Former correctement les coiffeurs, c’est répondre à une demande réelle mais c’est aussi redistribuer les opportunités.
Car aujourd’hui, trop de femmes afro-descendantes doivent chercher des spécialistes, souvent rares, parfois surbookés, ou apprendre à se coiffer seules.
Demain, cette compétence devra être accessible partout.
Une avancée qui dépasse les États-Unis
Ce qui se joue à New York dépasse New York.
Historiquement, les standards américains influencent fortement les industries de la beauté à l’échelle mondiale.
Cette réforme pourrait donc devenir un modèle et poser une question essentielle à d’autres marchés, notamment en France et en Afrique : Pourquoi cette formation n’est-elle pas déjà obligatoire ?
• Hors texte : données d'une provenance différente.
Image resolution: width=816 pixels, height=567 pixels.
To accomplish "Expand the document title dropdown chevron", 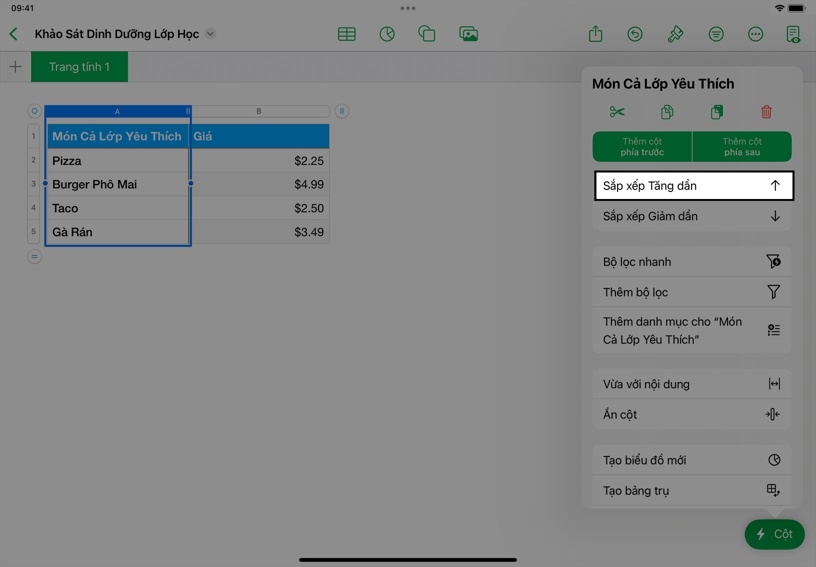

Repenser la beauté comme un système
Cette décision nous rappelle une chose fondamentale : La beauté n’est pas seulement une esthétique.
C’est un système.
Un système de formation.
Un système de normes.
Un système de pouvoir.
Et transformer ce système, c’est transformer les expériences vécues par des millions de femmes.
Pourquoi cela change tout
Parce que cette mesure agit à la racine.
Elle ne corrige pas l’image.
Elle corrige la compétence.
Et dans une industrie où le geste est au cœur de l’expérience, c’est précisément là que réside le véritable pouvoir.